El Deber logo
29 de junio de 2022, 4:00 AM
29 de junio de 2022, 4:00 AM

Por Ronald Nostas Ardaya, Industrial y expresidente de la Confederación de Empresarios Privados de Bolivia

Los Objetivos de Desarrollo Sostenible (ODS), suscritos en 2015 por los líderes mundiales de 193 países, incorporan al sector privado como sujeto activo y esencial en los pilares referidos a la promoción del empleo pleno y productivo, el trabajo decente para todos, la industrialización sostenible y la innovación; pero además lo inscriben en varias metas como actor fundamental para las estrategias de implementación.

No es casual que la ONU -la institución más importante del mundo, compuesta por casi la totalidad de los Estados- haya incluido al sector empresarial como protagonista relevante para enfrentar desafíos globales tan grandes como la erradicación de la pobreza, mitigación de la crisis medioambiental y garantía de una mayor prosperidad para todos. Actualmente, el sector privado es responsable de 9 de cada 10 fuentes de trabajo en el mundo, y en las últimas décadas ha fortalecido aún más sus roles tradicionales de generación de riqueza, provisión de bienes y servicios, contribución con impuestos para sostener a los Estados, dinamización de la investigación y desarrollo tecnológico global.

Por eso mismo, el logro de los ODS no puede pensarse al margen de un empresariado privado plenamente alineado con los grandes objetivos de la humanidad, y comprometido con la búsqueda de soluciones. Precisamente la Cepal, refiriéndose a esta participación, ha señalado que “los diversos actores del sector privado pueden impulsar la transición hacia patrones de producción y consumo sostenibles en varios sectores; generar empleos decentes y contribuir a la igualdad de género, a través de sus prácticas corporativas”.

Recientemente, la relevancia de los empresarios para la sociedad ha sido puesta a prueba, primero con la pandemia del covid-19 y ahora con la guerra ruso-ucraniana, ambos hechos imprevistos que causaron trastornos en todos los continentes.

En tales crisis, las empresas mostraron una gran capacidad de reacción y resiliencia, tanto en la etapa de mitigación como en la recuperación y la reactivación, implementando medidas como el teletrabajo; sostenimiento de fuentes laborales; campañas de solidaridad; investigación; provisión de medicamentos y servicios de salud; mantenimiento de cadenas de suministros; y producción y distribución de alimentos, bienes y servicios imprescindibles, que evitaron un colapso mayor.
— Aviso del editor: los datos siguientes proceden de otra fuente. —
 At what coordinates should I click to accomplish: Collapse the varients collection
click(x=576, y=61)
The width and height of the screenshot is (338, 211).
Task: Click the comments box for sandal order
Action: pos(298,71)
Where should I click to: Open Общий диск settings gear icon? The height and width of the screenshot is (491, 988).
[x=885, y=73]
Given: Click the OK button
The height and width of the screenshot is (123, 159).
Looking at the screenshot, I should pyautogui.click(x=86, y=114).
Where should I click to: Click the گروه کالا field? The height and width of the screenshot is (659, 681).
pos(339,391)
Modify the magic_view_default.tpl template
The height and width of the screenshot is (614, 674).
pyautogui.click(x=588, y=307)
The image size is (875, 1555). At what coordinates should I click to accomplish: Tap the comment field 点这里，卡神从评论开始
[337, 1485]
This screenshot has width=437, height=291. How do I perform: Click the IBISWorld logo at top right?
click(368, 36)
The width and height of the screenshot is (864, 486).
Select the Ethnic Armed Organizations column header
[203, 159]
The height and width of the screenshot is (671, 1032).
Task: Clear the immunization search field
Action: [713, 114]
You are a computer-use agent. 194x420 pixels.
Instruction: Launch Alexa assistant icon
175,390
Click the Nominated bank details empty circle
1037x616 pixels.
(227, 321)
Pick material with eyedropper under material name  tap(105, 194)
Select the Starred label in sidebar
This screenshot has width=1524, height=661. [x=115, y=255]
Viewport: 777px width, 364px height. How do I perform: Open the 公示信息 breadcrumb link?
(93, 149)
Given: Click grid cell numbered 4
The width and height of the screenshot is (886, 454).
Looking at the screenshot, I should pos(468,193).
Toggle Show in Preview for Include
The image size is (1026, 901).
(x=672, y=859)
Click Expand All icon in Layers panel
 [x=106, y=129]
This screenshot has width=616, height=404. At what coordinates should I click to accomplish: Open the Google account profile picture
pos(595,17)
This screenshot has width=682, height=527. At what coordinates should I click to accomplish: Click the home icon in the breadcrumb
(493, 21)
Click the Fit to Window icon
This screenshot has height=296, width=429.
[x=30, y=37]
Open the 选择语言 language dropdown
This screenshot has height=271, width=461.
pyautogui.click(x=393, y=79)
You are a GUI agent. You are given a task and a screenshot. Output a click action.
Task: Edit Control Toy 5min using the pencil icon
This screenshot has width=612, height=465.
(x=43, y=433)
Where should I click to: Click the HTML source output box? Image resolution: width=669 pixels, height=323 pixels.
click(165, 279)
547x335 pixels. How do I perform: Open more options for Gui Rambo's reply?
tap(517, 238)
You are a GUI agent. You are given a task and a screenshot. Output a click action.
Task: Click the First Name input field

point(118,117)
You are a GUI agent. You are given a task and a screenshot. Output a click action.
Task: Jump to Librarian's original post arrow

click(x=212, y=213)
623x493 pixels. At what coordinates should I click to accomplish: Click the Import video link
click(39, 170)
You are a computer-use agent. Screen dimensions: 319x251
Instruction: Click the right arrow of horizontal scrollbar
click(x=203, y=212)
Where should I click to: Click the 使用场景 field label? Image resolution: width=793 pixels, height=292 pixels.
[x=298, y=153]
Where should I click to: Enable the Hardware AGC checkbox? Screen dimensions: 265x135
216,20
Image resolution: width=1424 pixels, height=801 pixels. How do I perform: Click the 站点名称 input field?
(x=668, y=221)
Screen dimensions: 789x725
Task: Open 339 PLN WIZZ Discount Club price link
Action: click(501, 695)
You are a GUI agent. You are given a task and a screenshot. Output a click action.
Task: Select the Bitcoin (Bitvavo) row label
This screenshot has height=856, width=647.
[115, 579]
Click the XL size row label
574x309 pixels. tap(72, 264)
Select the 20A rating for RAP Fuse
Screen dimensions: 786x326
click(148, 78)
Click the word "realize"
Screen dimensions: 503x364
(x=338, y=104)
Debido a esa dinámica, el sector ha pagado un alto precio. La Cepal estima que más de 2,7 millones de empresas tuvieron que cerrar en Latinoamérica por la pandemia y que “una parte importante de las que permanecen activas enfrentan dificultades, con flujo de caja reducido, alto endeudamiento y retrasos en el pago de compromisos”. 

El impacto sobre las empresas elevó a cifras históricas el desempleo, y aún hoy, pese a la reactivación de la economía, la OIT prevé que la recuperación del trabajo no será igual al crecimiento, y la calidad del empleo recuperado podría ser inferior al que había antes de la crisis sanitaria. Actualmente, cerca del 90% de los trabajos afectados en 2020, han retornado gracias a la iniciativa privada y la recuperación de las economías.

Compartir la desgracia de la pandemia generó también un mayor acercamiento de las empresas con sus entornos, a través de la empatía, la solidaridad y el compromiso, no solo con los públicos cercanos, sino con las comunidades de alta vulnerabilidad como los centros de acogida, poblaciones pobres y pueblos indígenas. Esta mejor interrelación produjo un aumento de la confianza y de la expectativa que la gente tiene respecto a la participación del sector privado en otros ámbitos como la salud, el desarrollo, la igualdad y la erradicación de la pobreza, temas que son de responsabilidad de los Estados.

Las empresas están atravesando por una acelerada transformación que las ha llevado a adaptarse a formas de organización y operación totalmente nuevas debido a la transformación digital; pero también se están produciendo cambios en los enfoques de inversión y expansión y se redefinen conceptos de competencia, productividad, responsabilidad con el entorno y sobre todo de la relación con la sociedad.

En la era de la gran incertidumbre, el sector privado seguirá siendo un motor fundamental para la recuperación económica, pero también su rol será decisivo para lograr cohesión, solidaridad, progreso y estabilidad. Estas realidades, hoy reconocidas en los ODS y en la percepción pública, nos llevan a entender que más allá de los graves problemas y barreras que debemos enfrentar, estamos asumiendo compromisos que trascienden nuestro propósito elemental de generar valor económico y empleo, lo que, sin embargo, tampoco significa que debamos reemplazar lo que le corresponde hacer a otros actores políticos y sociales.